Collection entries
= Beginning of Section =

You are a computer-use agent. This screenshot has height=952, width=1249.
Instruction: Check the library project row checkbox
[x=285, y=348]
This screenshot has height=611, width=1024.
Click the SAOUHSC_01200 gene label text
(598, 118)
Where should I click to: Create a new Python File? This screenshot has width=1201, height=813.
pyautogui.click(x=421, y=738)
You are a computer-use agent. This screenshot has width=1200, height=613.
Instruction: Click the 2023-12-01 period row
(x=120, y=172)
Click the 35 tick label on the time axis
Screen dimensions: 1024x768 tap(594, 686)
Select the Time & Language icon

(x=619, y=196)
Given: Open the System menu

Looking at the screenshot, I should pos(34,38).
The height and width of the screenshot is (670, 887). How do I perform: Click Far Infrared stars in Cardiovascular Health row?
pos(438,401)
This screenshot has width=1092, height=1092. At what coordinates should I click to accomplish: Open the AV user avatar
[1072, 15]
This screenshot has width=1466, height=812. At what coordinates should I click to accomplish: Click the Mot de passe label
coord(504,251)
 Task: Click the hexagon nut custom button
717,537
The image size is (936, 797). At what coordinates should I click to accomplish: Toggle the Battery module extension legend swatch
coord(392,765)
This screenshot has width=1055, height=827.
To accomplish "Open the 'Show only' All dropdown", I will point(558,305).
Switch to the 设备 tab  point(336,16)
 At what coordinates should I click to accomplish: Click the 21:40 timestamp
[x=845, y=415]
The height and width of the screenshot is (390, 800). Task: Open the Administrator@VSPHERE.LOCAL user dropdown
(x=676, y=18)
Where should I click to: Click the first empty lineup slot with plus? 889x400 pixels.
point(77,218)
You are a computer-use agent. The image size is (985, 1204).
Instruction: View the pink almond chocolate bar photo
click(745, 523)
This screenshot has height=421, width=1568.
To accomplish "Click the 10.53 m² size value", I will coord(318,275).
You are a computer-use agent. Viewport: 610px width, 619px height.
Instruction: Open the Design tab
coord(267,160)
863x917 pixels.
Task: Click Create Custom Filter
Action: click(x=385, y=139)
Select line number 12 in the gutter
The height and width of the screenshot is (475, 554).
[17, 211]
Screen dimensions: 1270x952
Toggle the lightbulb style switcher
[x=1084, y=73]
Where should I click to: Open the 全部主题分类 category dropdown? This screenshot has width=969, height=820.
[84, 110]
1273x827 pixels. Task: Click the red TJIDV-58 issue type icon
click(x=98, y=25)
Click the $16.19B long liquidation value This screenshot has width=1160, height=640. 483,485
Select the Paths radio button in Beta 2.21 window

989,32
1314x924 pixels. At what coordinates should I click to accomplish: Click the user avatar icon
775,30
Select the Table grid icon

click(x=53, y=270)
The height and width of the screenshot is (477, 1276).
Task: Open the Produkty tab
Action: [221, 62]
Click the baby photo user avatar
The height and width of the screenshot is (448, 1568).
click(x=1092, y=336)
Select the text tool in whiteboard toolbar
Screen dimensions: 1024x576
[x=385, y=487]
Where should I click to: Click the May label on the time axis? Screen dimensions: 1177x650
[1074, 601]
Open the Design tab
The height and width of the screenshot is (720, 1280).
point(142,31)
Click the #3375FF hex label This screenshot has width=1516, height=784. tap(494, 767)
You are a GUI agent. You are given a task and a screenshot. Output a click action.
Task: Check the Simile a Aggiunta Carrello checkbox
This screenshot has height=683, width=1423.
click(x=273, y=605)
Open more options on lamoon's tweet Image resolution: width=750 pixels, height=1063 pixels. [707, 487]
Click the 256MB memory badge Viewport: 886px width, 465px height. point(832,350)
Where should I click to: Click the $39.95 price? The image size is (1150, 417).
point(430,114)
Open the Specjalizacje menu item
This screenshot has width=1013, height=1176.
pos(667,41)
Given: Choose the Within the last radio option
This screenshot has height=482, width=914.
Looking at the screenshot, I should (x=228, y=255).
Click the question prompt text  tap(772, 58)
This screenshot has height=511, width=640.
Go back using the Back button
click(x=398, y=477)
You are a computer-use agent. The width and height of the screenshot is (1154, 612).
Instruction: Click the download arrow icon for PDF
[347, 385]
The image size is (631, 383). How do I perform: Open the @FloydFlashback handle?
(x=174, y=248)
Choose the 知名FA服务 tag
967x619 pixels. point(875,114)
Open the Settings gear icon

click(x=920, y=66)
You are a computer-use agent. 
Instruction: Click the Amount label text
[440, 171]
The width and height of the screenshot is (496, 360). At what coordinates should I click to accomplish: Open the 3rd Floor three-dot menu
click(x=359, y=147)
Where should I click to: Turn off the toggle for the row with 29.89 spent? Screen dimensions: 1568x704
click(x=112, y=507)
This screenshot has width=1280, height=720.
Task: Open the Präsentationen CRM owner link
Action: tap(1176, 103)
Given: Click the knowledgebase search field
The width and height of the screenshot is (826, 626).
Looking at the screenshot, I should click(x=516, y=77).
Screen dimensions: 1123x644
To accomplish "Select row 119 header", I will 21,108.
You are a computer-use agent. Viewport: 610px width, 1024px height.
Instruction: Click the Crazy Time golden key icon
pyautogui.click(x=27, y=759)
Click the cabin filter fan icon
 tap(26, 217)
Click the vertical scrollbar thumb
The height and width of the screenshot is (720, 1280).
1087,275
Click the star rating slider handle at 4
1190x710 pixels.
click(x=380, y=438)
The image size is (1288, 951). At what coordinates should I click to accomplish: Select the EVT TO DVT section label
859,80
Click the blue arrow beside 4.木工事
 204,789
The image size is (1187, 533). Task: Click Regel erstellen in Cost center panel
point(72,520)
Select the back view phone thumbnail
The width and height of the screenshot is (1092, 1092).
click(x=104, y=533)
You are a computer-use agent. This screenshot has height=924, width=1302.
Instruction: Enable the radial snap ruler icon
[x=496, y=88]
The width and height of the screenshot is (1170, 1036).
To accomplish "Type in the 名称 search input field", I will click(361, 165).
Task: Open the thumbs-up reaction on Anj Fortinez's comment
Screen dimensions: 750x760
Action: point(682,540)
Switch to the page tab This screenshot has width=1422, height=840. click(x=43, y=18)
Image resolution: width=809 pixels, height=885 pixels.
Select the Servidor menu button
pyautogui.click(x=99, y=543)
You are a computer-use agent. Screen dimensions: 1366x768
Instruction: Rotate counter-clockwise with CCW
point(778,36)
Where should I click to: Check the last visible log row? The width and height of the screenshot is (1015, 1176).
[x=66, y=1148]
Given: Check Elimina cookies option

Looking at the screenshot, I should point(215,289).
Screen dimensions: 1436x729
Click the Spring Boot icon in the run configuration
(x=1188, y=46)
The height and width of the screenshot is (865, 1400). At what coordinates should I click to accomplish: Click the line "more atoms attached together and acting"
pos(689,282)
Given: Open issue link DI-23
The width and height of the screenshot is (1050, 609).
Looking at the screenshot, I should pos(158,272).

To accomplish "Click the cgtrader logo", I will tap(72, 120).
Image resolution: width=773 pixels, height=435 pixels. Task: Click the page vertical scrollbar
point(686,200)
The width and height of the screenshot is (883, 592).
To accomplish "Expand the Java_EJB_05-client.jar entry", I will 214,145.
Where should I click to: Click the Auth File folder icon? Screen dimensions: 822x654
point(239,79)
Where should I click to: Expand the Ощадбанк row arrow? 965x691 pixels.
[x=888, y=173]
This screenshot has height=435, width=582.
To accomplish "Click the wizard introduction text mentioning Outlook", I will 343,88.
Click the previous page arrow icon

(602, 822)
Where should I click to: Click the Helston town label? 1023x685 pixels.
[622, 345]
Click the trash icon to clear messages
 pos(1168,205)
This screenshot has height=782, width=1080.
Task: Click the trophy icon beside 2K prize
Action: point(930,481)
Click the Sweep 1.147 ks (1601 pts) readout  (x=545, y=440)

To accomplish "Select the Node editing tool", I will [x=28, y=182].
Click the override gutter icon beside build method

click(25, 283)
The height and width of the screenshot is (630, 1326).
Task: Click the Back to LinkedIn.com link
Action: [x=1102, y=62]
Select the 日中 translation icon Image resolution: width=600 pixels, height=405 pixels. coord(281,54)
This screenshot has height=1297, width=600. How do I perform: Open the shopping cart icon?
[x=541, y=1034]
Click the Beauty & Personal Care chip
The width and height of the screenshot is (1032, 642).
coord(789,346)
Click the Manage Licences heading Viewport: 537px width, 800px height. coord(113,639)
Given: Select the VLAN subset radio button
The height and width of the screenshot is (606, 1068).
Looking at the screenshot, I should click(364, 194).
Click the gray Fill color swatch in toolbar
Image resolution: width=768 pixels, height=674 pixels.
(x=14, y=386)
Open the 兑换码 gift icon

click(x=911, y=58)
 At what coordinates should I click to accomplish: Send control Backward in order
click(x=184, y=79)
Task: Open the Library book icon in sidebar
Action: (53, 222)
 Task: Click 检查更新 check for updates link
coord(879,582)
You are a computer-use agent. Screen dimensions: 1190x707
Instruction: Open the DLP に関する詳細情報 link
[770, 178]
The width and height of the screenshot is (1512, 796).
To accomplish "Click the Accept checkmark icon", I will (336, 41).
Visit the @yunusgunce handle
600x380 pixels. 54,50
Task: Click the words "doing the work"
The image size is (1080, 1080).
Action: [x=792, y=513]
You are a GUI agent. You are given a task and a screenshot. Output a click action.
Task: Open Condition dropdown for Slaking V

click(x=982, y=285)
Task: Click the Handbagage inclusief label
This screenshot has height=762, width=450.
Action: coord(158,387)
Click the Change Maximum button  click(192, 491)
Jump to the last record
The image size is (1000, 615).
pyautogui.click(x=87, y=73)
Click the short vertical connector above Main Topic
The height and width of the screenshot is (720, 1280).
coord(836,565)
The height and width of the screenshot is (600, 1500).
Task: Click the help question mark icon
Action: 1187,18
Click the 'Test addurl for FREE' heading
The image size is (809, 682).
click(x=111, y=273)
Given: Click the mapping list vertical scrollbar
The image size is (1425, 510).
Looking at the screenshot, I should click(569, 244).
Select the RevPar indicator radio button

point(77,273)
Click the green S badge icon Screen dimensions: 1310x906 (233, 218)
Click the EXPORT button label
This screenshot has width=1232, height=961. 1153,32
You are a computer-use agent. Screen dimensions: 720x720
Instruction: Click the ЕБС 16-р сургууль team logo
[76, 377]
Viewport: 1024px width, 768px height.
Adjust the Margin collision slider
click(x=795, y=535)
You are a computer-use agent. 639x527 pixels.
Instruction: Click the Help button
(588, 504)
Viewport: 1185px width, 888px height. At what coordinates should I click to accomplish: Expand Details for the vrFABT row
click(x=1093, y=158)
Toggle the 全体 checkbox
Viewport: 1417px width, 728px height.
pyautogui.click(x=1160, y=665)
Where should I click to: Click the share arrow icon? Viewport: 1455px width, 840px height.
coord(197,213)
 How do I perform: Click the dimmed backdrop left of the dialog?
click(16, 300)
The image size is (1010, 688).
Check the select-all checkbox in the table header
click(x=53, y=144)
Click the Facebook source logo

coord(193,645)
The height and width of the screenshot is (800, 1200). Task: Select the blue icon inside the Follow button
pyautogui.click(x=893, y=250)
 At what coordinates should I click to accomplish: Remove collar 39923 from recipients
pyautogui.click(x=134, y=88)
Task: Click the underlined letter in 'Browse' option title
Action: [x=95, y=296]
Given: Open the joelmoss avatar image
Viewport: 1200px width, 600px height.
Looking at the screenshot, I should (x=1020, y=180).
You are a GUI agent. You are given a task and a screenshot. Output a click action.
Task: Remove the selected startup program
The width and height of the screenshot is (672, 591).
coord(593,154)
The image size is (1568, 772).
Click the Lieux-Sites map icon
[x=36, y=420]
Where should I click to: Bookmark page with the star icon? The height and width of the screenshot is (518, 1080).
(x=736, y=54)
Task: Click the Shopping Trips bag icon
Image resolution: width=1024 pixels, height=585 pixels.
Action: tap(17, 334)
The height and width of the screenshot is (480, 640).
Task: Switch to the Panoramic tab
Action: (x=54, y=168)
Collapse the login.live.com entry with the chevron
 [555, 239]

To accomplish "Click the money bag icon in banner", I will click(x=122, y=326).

= End of Section =

▶ [REQUIRED ACTION]: Show the lines of the records that contain the word "search".

▶ [EXERCISE OUTPUT]:
Given: Click the knowledgebase search field
To accomplish "Type in the 名称 search input field", I will click(361, 165).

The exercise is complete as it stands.